Tutor Perini Corp. v New York City Dept. of Transp. (2022 NY Slip Op 03981)
Tutor Perini Corp. v New York City Dept. of Transp.
2022 NY Slip Op 03981
Decided on June 16, 2022
Appellate Division, First Department
Published by New York State Law Reporting Bureau pursuant to Judiciary Law § 431.
This opinion is uncorrected and subject to revision before publication in the Official Reports.


Decided and Entered: June 16, 2022
Before: Acosta, P.J., Kapnick, Friedman, Mendez, Higgitt, JJ.

Index No. 654759/20 Appeal No. 16140 Case No. 2022-00132

[*1]Tutor Perini Corporation, Plaintiff-Appellant,

v

New York City Department of Transportation et al., Defendants-Respondents.




Hinckley, Allen & Snyder LLP, Albany (James J. Barriere of counsel), for appellant.

Sylvia O. Hinds-Radix, Corporation Counsel, New York (Lorenzo Di Silvio of counsel), for respondents.



Order, Supreme Court, New York County (Arthur F. Engoron, J.), entered on or about July 22, 2021, which granted defendants' motion to dismiss the amended complaint, unanimously affirmed, without costs.

Plaintiff is collaterally estopped from relitigating its contention that its claims sought damages for extra work and not for costs that were incurred because of delays in the work (see Parker v Blauvelt Volunteer Fire Co., 93 NY2d 343, 349 [1999]). Plaintiff made essentially the same argument in an earlier proceeding commenced under CPLR article 78, in which it argued that its claims were for extra work because the construction work differed from the bid.
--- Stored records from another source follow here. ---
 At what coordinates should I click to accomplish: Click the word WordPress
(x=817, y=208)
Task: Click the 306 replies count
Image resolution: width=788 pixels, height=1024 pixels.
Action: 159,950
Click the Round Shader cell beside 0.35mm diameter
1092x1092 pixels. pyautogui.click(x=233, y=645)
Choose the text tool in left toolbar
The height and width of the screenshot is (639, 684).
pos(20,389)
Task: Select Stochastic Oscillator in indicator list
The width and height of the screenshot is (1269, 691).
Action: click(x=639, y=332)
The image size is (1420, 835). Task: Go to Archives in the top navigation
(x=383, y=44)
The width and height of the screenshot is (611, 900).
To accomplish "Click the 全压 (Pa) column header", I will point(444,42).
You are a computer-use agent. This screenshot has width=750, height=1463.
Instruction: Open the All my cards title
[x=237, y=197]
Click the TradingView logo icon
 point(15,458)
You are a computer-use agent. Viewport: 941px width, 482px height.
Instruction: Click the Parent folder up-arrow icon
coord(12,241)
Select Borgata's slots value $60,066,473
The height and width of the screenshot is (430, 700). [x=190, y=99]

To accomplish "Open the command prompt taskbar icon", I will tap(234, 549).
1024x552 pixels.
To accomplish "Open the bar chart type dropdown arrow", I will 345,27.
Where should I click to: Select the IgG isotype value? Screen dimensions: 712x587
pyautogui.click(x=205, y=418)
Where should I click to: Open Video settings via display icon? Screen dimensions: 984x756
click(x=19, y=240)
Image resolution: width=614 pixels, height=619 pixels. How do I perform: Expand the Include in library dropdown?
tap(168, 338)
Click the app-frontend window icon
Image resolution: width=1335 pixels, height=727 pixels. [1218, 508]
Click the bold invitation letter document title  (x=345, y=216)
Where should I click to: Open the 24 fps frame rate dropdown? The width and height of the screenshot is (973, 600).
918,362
On appeal, we rejected that argument, finding a rational basis for the conclusion that plaintiff's claims were actually for delay damages, which are barred by the no-damages-for-delay clause in the construction contract (Matter of Tutor Perini Corp. v City of NY Off. of Admin. Trials & Hearings Contract Dispute Resolution Bd., 193 AD3d 665, 666 [1st Dept 2021], lv denied 38 NY3d 903 [2022]).

Supreme Court correctly dismissed the breach of contract claim as untimely, as the limitations period began to run from the date the certificate of substantial completion was issued (see Dart Mech. Corp. v City of New York, 121 AD3d 452, 452-453 [1st Dept 2014]). Furthermore, plaintiff has not shown that this case presents one of the unusual factual circumstances in which a government entity is estopped from asserting that a claim was not timely commenced (see West Midtown Mgt. Group, Inc. v State of NY, Dept of Health, Off. of the Medicaid Inspector Gen., 31 NY3d 533, 541-542 [2018]; compare Konner v New York City Tr. Auth., 143 AD3d 774, 776-777 [2d Dept 2016] [estoppel applied where government entity "wrongfully or negligently engaged in conduct that misled the plaintiff to justifiably believe that service of the notice of claim

. . . was of no consequence, and lulled her into sleeping on her rights to her detriment"]).

Finally, Supreme Court correctly determined that dismissal of the unjust enrichment claim was required, as there was a valid and enforceable contract governing the parties' disputes (see Remora Capital S.A. v Dukan, 175 AD3d 1219, 1221 [1st Dept 2019]; Goldstein v CIBC World Markets Corp., 6 AD3d 295, 296 [1st Dept 2004]). THIS CONSTITUTES THE DECISION AND ORDER

OF THE SUPREME COURT, APPELLATE DIVISION, FIRST DEPARTMENT.